START MATERIAL PROVIDED
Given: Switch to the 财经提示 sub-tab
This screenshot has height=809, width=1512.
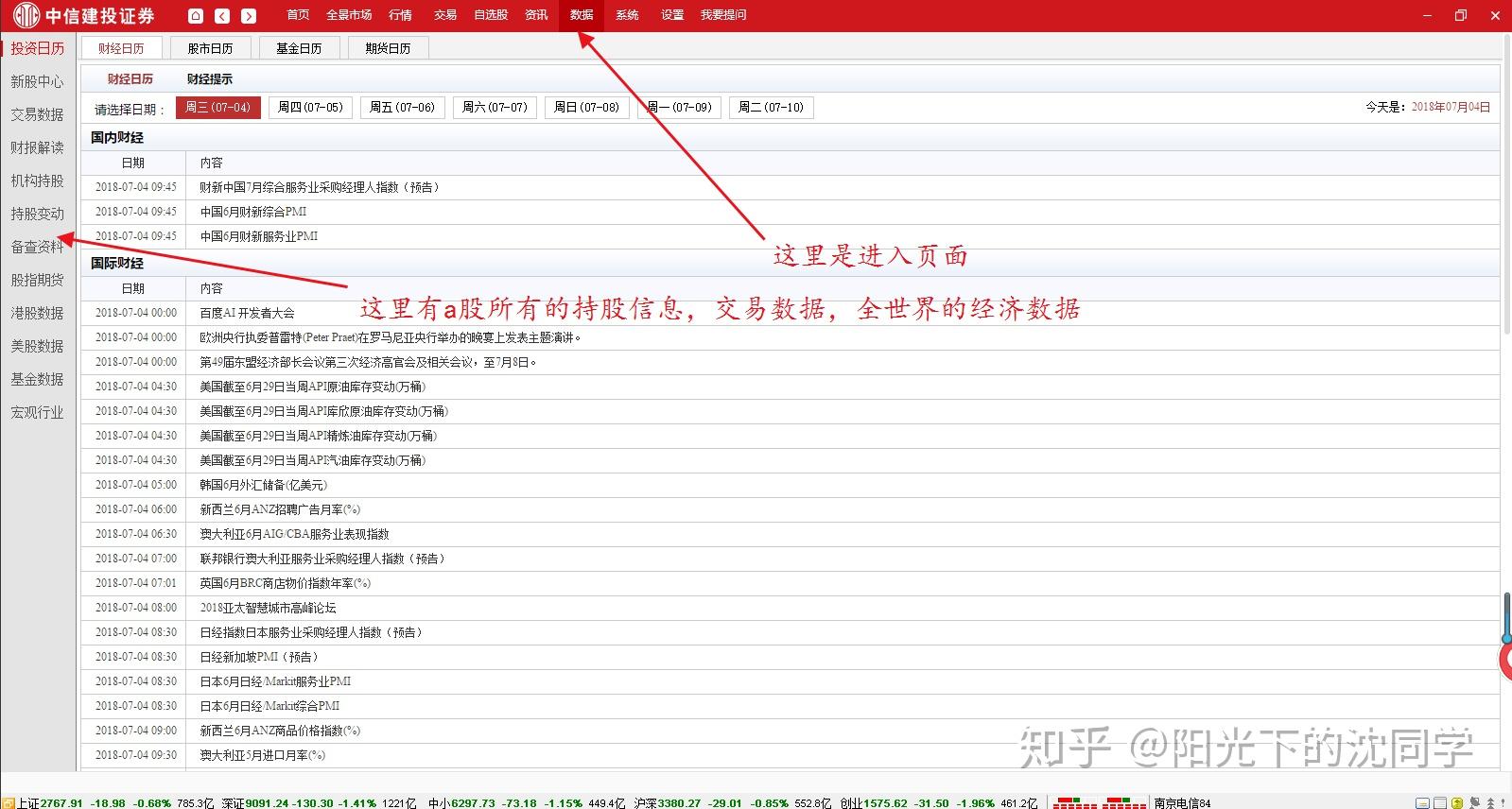Looking at the screenshot, I should 210,79.
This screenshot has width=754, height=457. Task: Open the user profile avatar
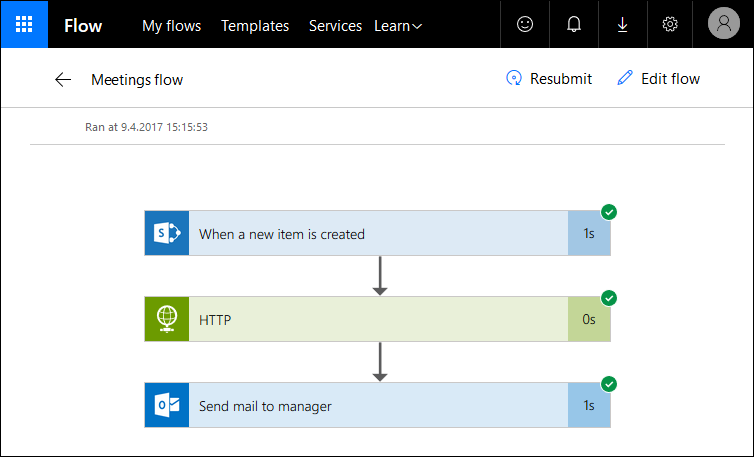[723, 25]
END MATERIAL PROVIDED
— EXERCISE DIRECTIONS —
Reproduce, word for word, the lines from the one containing "This screenshot has height=809, width=1512." through the final line above. Leave every picture out.

— RESULT FOR THIS EXERCISE —
This screenshot has height=809, width=1512.
Looking at the screenshot, I should 210,79.
This screenshot has width=754, height=457. Task: Open the user profile avatar
[723, 25]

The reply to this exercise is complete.